Kita ingat misalnya, bagaimana isu seputar kehidupan Chairil yang bohemian, kurang ajar, pencuri buku dan pengidap sipilis pula, menjadi eksemplar paling ramai dalam pembicaraan ketimbang sesuatu yang afdol menyangkut karya-karyanya. Itu pun dengan pembicaraan yang nostalgis. Jarang sekali yang melihat kehidupan Chairil sebagai cerminan masyarakat kita saat itu. Yakni, masyarakat yang hidup di awal kemerdekaan, mencoba mencari orientasi baru, bermain-main menggoda aturan baku-konvensional—setelah begitu lama dikerangkeng para feodal dan kolonial—ke arah kemandirian.
Tidak pula ada yang melihat semangat perlawanan Chairil Anwar terhadap semangat sastrawan menara gading, sebagaimana pujangga di istana raja-raja yang memang normatif, tapi dengan menyerahkan kebebasannya pada aturan istana. Atau sastrawan Balai Pustaka yang terkesan kompromistis dengan penerbit kolonial yang mencuatkan isu adat dan kawin paksa di tengah kerasnya kolaborasi feodalisme-kolonialisme.
Sikap bebasnya itu jarang pula terbaca sebagai upaya Chairil menjaga puisi agar menjadi genre yang bebas, merdeka dan mandiri, disaat kentalnya tradisi kesenian istana yang dilakukan Soekarno seperti diterima penari istana atau pelukis istana. Kebohemianan Chairil adalah “keimanan” terhadap jalan puisi sebagai the other, dunia lain, meski kesempatan seperti Dullah misalnya sangat terbuka, karena toh ia cukup dekat dengan Soekarno maupun Sjahrir yang notabene pamannya. Kalau sekarang puisi tetap terjaga sebagai “dunia sunyi”, tidak seheboh genre seni lain seperti musik dan film, tidak pula sematerial lukisan, saya kira ini buah tidak langsung dari keimanan Chairil.
Meski jalan yang ditempuh Chairil bukannya tanpa resiko. Beban kepeloporan mengakibatkan puisi dan biografi bersaing ketat untuk tampil, dalam bahasa Chairil, “menekan mendesak sampai ke puncak.” Akibatnya, sosok Chairil pun ditarik ke sana kemari, dari ruang domestik ke ruang publik, dari kehidupan romantik ke politik. Ini tak ubahnya pewacanaan sosok perempuan dalam ranah feminisme sekarang yang memunculkan sisi romantik dan inspiratif, sekaligus mempertentangkan yang tradisi dan modern. Ya, sosok Chairil analog dengan sosok dan wacana perempuan di tanah air; enak diperbincangkan, kadang kontroversial, tapi sekaligus tereksploitasi.

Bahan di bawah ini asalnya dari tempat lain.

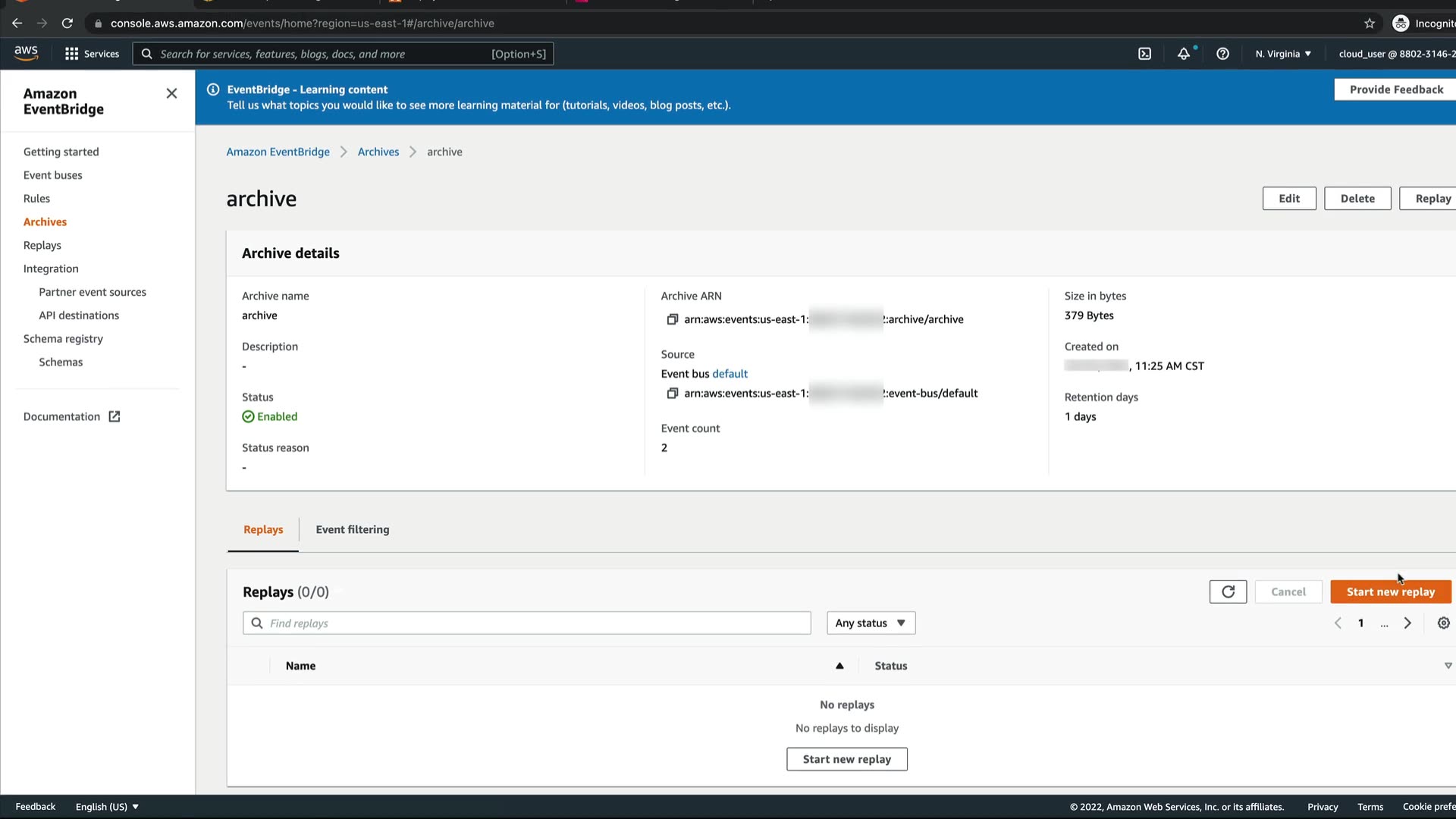The width and height of the screenshot is (1456, 819).
Task: Open the N. Virginia region dropdown
Action: 1283,54
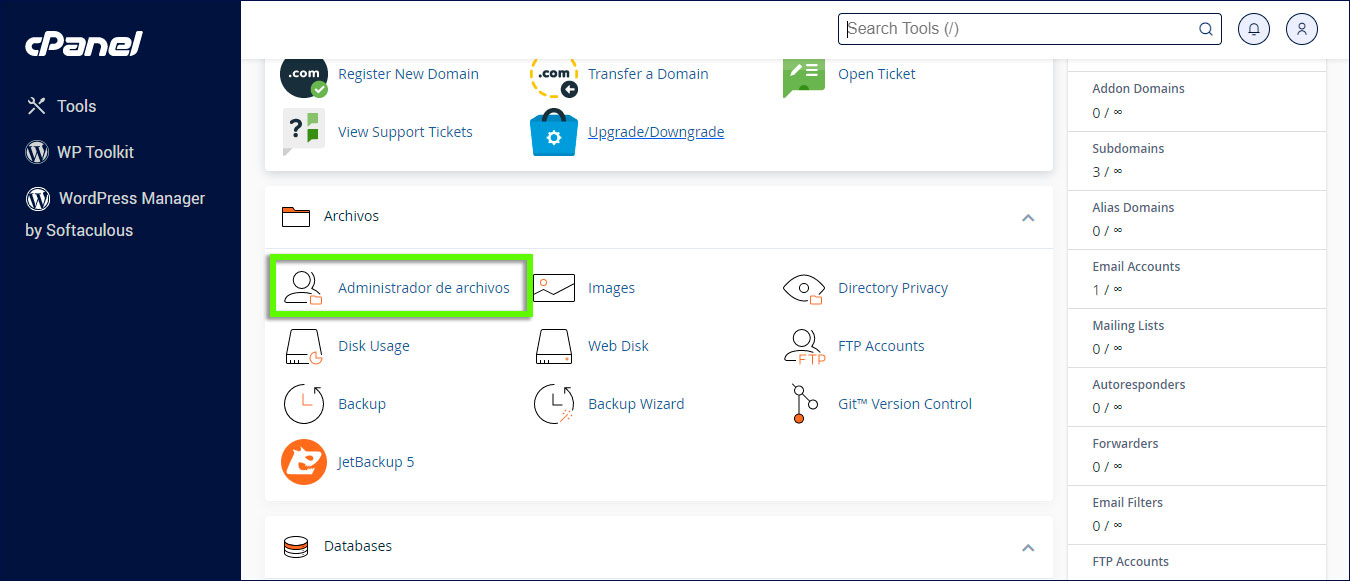Open Git Version Control
The image size is (1350, 581).
pyautogui.click(x=904, y=404)
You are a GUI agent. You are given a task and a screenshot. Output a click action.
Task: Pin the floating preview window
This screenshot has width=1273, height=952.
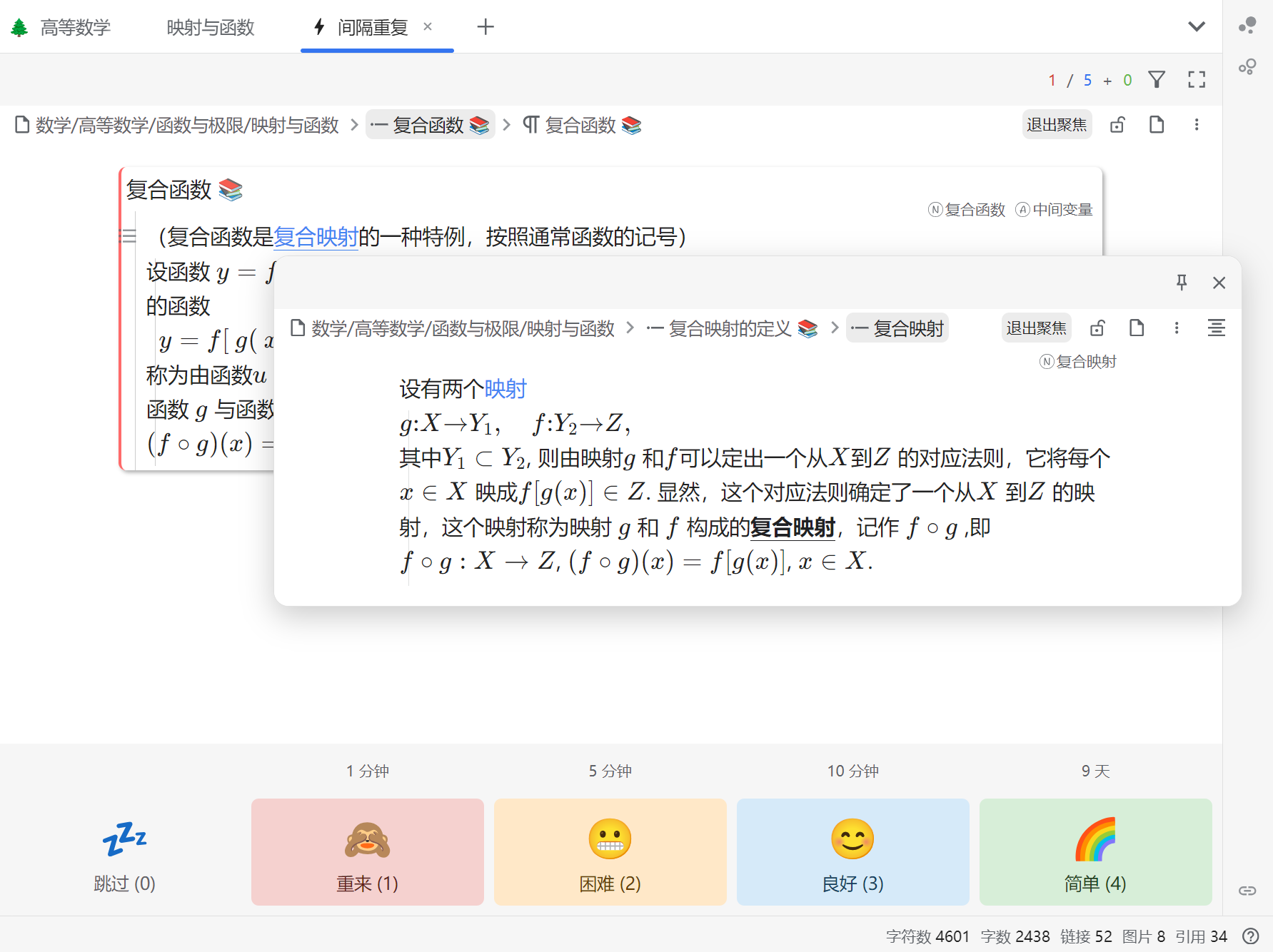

Salah satu peristiwa yang menempatkan sosok Chairil dalam nuansa politik yang kental adalah penolakkan tanggal kematian Chairil sebagai Hari Sastra. Mengatasnamakan sajaknya yang dianggap kontrarevolusioner, pihak Lekra misalnya menggugurkan hari kematian Chairil sebagai Hari Sastra yang sebelumnya diusung pihak Manifes. Itu karena mereka melihat dari persfektif antara yang politik dan apolitik. Sebaliknya, Asrul Sani tampak dengan dingin memisahkan Chairil dari gelanggang politik, misal mewacanakan sajak “Aku” yang kadung dianggap ikon vitalitas Chairil (dalam beberapa hal revolusioner), ditarik pada tataran sekedar romantik, yakni urusan keluarga semata.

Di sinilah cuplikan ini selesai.